Trump, Clinton eye ‘Super Tuesday’ boost

Americans began voting Tuesday in what is deemed the most pivotal day in the presidential nominating process, with frontrunners Hillary Clinton and Donald Trump hoping to wipe out their rivals, reports AFP. Voters in a dozen states will take part in "Super Tuesday" -- a series of primaries and caucuses in states ranging from Alaska to Virginia, with Virginia the first to open its polling stations at 6:00 am (1100 GMT). If Democrat Clinton and Republican Trump -- an outspoken billionaire political neophyte who has unexpectedly tapped into a vein of conservative rage at conventional politics -- win big, it could spell doom for their challengers.

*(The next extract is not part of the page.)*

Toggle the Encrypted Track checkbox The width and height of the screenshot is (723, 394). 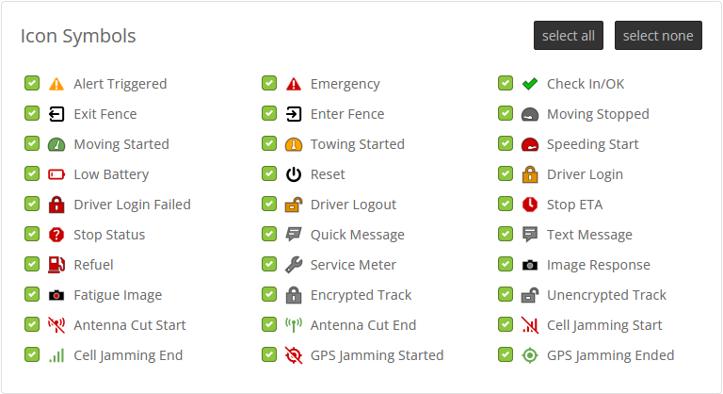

Hours before polls opened, the duo made last-ditch appeals to supporters ahead of a day like few others on the calendar leading up to the November election for the White House.
Trump's Republican rivals, Senators Marco Rubio and Ted Cruz, were frantically trying to halt the real estate magnate's march toward nomination, seeking to unite the party against the man they see as a non-conservative political interloper.
Clinton meanwhile was riding high after thrashing rival Bernie Sanders in South Carolina over the weekend, securing an astronomical 86 percent of the African-American vote in her third win in four contests. Should she win black voters by similar margins in places like Alabama, Georgia and Virginia, she should dominate there to become once again the inevitable candidate. That was her status at the start of the campaign -- before the rise of Sanders, a self-described democratic socialist. She was leaving nothing to chance, traveling to multiple states on Monday to urge a strong turnout. Clinton also took aim at the increasingly hostile campaign rhetoric on the Republican side led by Trump. "I really regret the language being used by Republicans. Scapegoating people, finger-pointing, blaming. That is not how we should behave toward one another,” she told hundreds gathered at a university in Fairfax, Virginia.